第36話死闘の幕開け
槍と黒炎がぶつかり合い、凄まじい衝撃が広場を揺らした。
爆ぜる炎の音、木々が崩れ落ちる轟音、そして村人たちの悲鳴。
村全体が、二人の戦いに巻き込まれていた。
「お前の力……死を代償にしたものか」
ヴァルガが低く呟き、片手で黒炎を操る。
「ならばいずれ朽ち果てる。愚か者よ、その身で証明するがいい」
「黙れ!」
俺は槍を振りかざし、炎の壁を突き破る。
突撃と同時に穂先がヴァルガの外套を裂き、赤い火花が散った。
確かな手応え――だが、浅い。
「ほう……今のを受け止めるとは」
ヴァルガは笑みを浮かべた。
次の瞬間、黒炎が大地を這い、俺の足元を絡め取る。
「ぐっ……!」
焼け付く熱が脛を包み、皮膚が焦げる匂いが漂う。
俺は必死に槍を振るい、黒炎を断ち切った。
だが、その間にもヴァルガは悠然と歩み寄ってくる。
「見ろ、これが力の差だ。死を繰り返しても、所詮は人の器。魔王の後継たる我を超えることはできぬ」
村人たちの顔が絶望に染まっていく。
「だめだ……勝てない……」
「もう逃げ場はない……」
「レイン!」
ナギサが泣きそうな声で叫ぶ。
「やめないで! 立って!」
その声に、俺は槍を強く握り直した。
胸の刻印が脈動し、血管が熱く滾る。
死を超えた力――代償は重い。だが、それでもまだ立てる。
「俺は……まだ終わらない!」
叫びと共に再び突撃する。
槍の連撃が黒炎を裂き、ヴァルガの腕を掠めた。
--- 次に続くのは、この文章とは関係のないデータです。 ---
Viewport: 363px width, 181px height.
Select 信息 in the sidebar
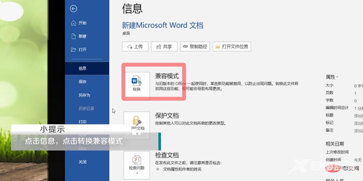[82, 68]
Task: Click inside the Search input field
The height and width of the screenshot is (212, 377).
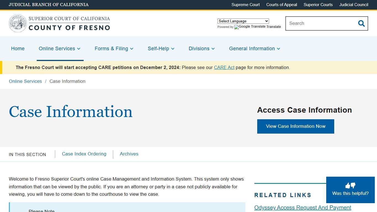Action: [317, 23]
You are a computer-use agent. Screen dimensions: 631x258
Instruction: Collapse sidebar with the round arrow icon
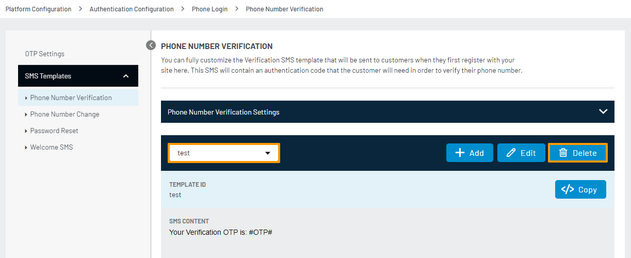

血が飛び散り、初めて奴の表情が険しくなる。
「……小癪な」
ヴァルガの瞳が赤く光り、周囲の炎が一斉に渦を巻いた。
まるで村そのものを呑み込もうとする巨大な火柱が天へ伸び上がる。
村人たちが悲鳴を上げる中、俺は必死に槍を構えた。
限界は近い。だが――ここで退けば、全てを失う。
死闘は、まだ始まったばかりだった。
黒炎の渦が天を突き破り、夜空を赤黒く染め上げる。
その圧に村人たちは地に伏し、誰もが絶望に顔を歪めていた。
「見ろ。これが我と貴様の差だ」
ヴァルガの声が轟き、炎がさらに膨れ上がる。
「死を何度繰り返そうと、器が小さければ意味はない」
「……俺は、器なんてどうでもいい」
全身を焼くような痛みに歯を食いしばり、俺は槍を構え直した。
「俺はただ――この村を守る!」
槍を振り抜く。
炎の奔流を切り裂き、ヴァルガに肉薄する。
だが奴は片手で黒炎を凝縮し、槍の穂先を受け止めた。
「守るだと? 雑兵風情が笑わせる」
押し返され、体が後方へ弾かれる。
肺から血が溢れ、視界が揺らぐ。
その時、背後から声が響いた。
「レイン! まだ終わらないで!」
ナギサの叫び。
続いて、ミレイユの震える声。
「どうか……どうかもう一度、立ち上がって……!」
そして海斗も歯を食いしばり、村人たちに叫んだ。
「みんな、怯えるな! あの人が立っている限り、まだ希望はある!」
その声が、焼け爛れるような痛みを一瞬忘れさせた。
胸の刻印が脈打ち、力がまた溢れ出す。
代償は重い。それでも、今はただ前に進むしかない。
「……俺はまだ、折れない!」
再び大地を蹴り、ヴァルガに向かって走った。
その一撃は炎と闇をかき分け、奴の外套を大きく裂いた。
ヴァルガが初めて眉をひそめる。
「……なるほど、ただの人間ではないな」
赤い瞳がぎらつき、炎の渦がさらに狂暴に唸る。
戦いは激化し、次の瞬間、誰もが避けられぬ真実と覚悟を目にすることになる。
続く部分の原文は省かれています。